DATA LISTING section start

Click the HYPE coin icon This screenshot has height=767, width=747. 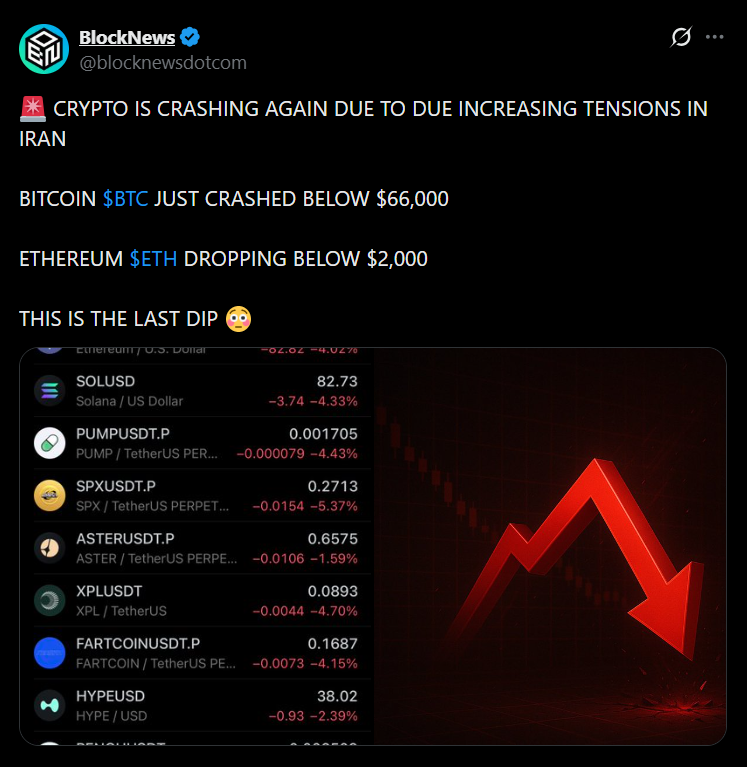(50, 705)
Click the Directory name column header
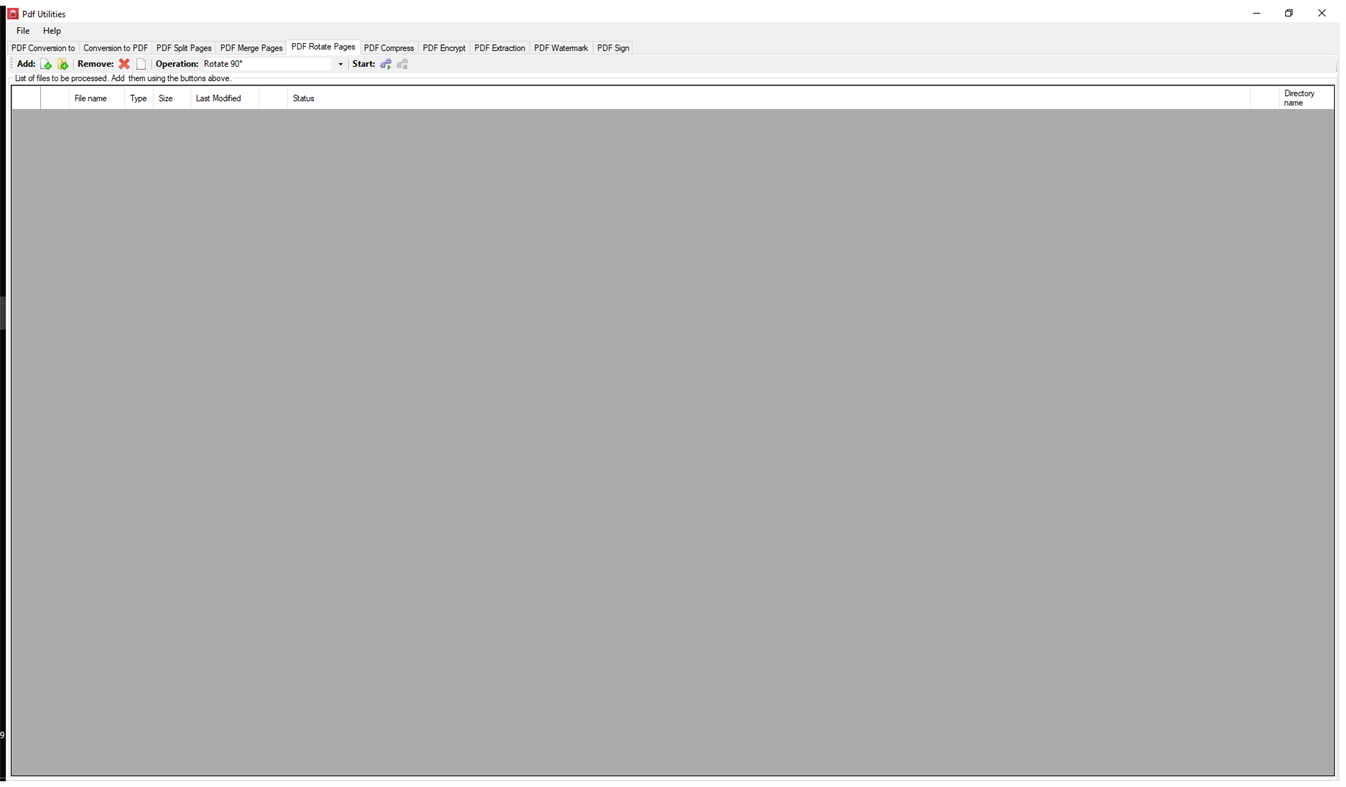 tap(1298, 97)
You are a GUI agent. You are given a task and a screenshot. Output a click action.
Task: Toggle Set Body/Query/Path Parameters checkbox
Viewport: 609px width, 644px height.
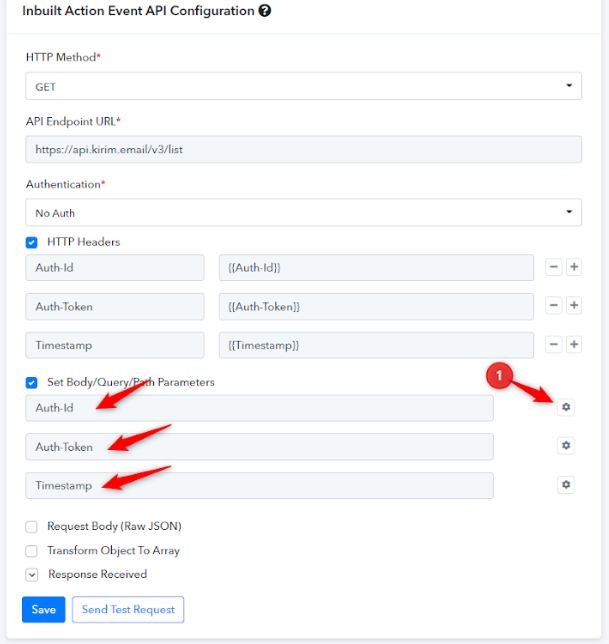click(x=32, y=383)
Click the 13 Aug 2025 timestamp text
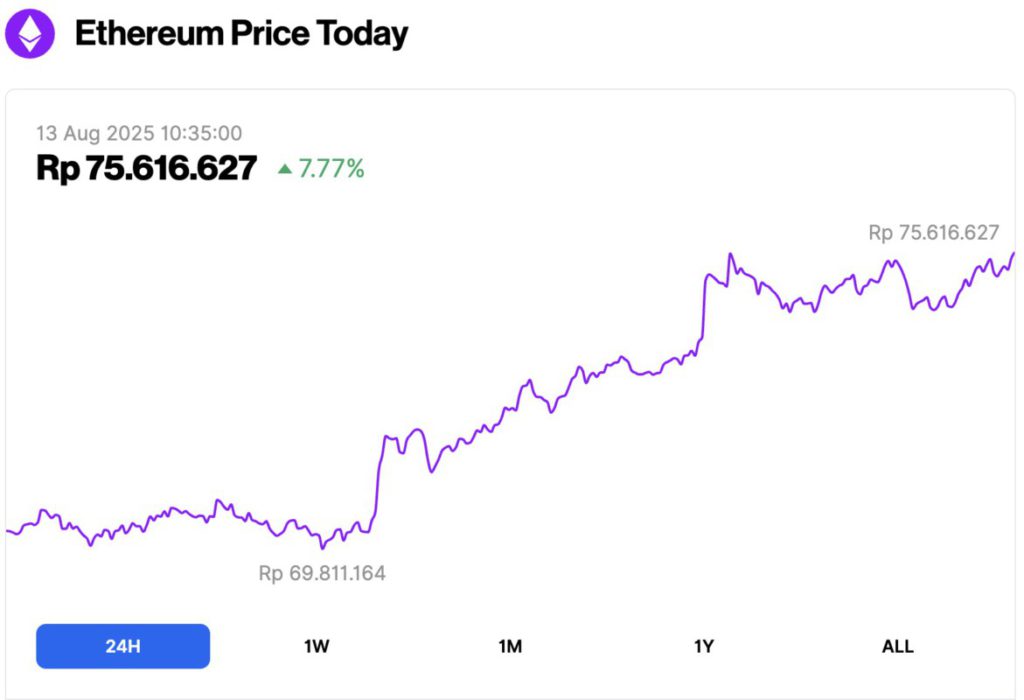The height and width of the screenshot is (700, 1024). (x=139, y=133)
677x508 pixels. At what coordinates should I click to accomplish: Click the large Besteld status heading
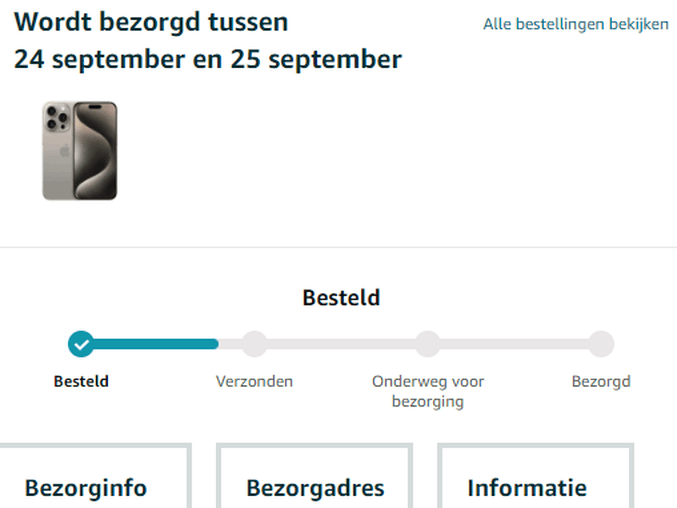point(341,298)
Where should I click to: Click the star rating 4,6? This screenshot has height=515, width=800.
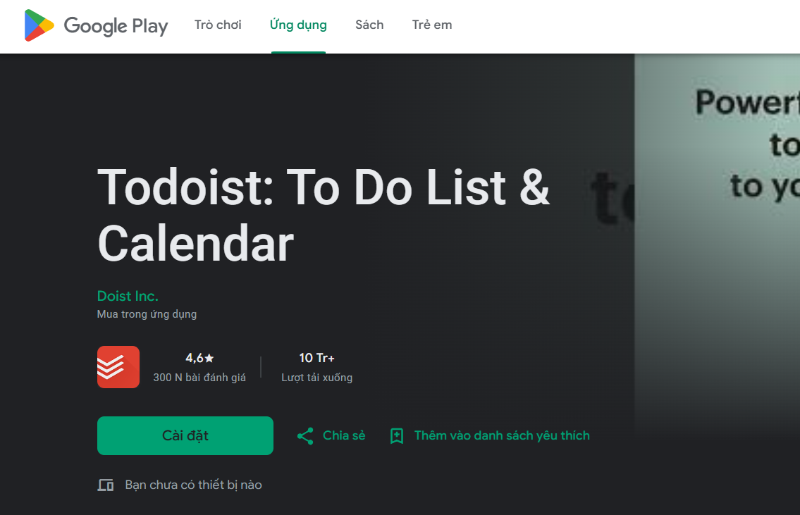(x=199, y=358)
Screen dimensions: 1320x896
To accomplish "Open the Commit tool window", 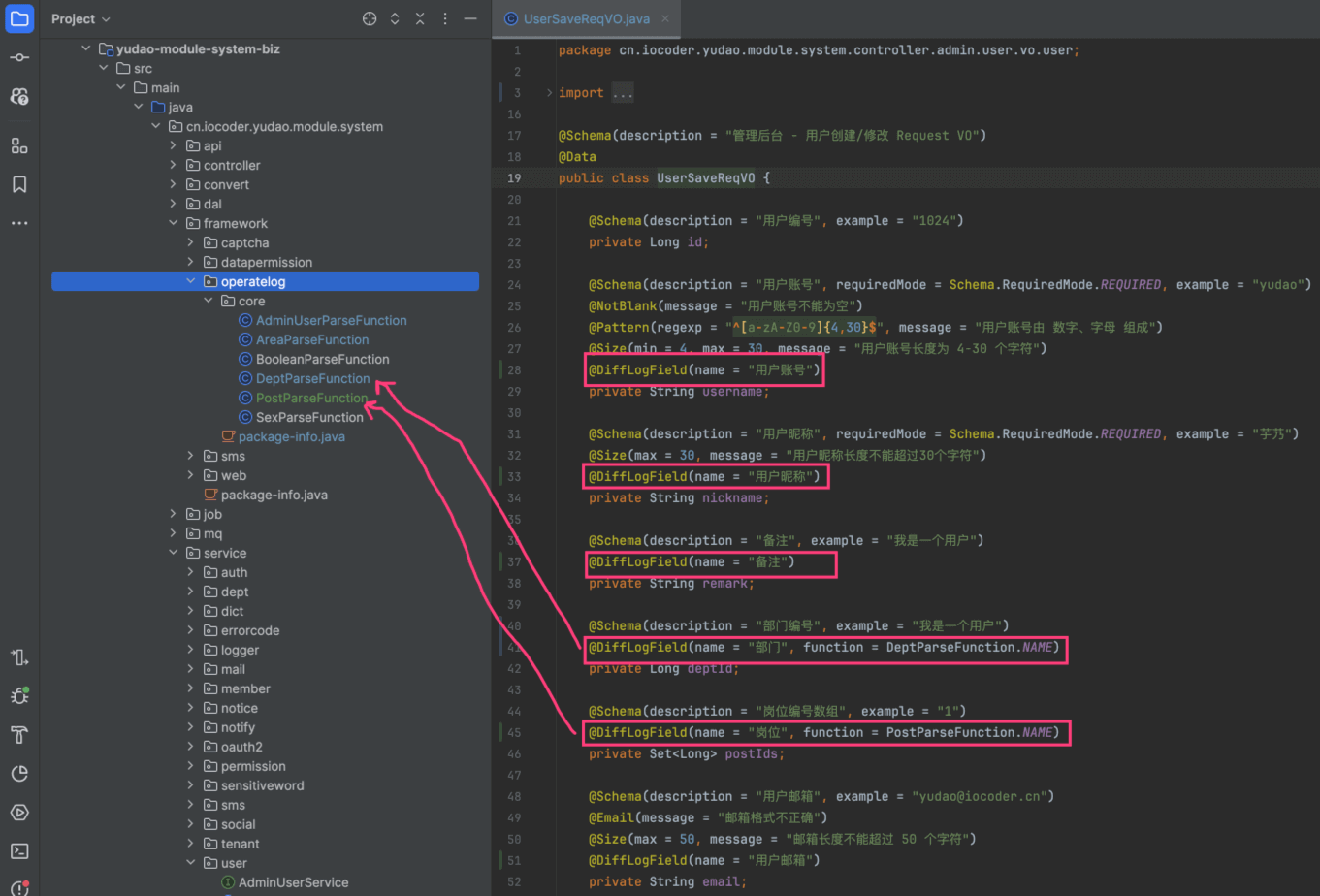I will point(19,58).
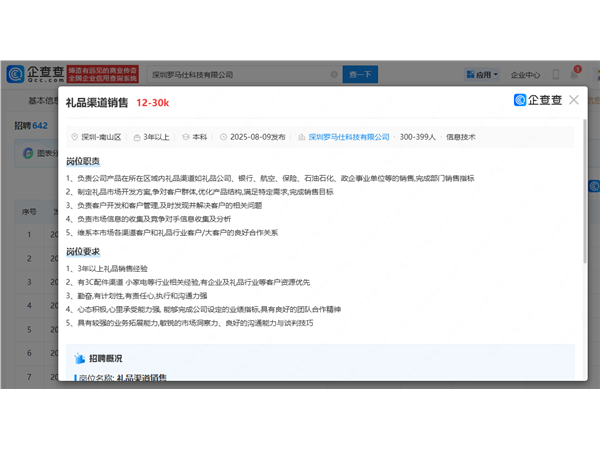Viewport: 600px width, 450px height.
Task: Click the 图表 chart view button
Action: [x=40, y=153]
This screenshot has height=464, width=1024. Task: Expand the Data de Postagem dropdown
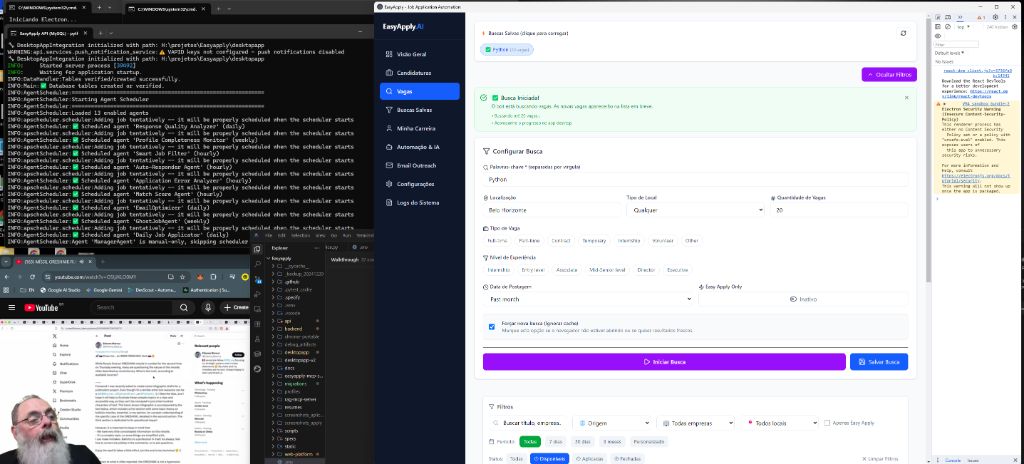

DATA LISTING section end

**WHAT TO DO**
Go back to the listing above and write out the lines starting at the one with "Where should I" and ending at the one with "Screen dimensions: 1320x896", inclusive, exactly and without pictures.

**RESPONSE FOR THIS EXERCISE**
Where should I click to: Click the star rating 4,6? This screenshot has height=515, width=800.
(x=199, y=358)
Screen dimensions: 1320x896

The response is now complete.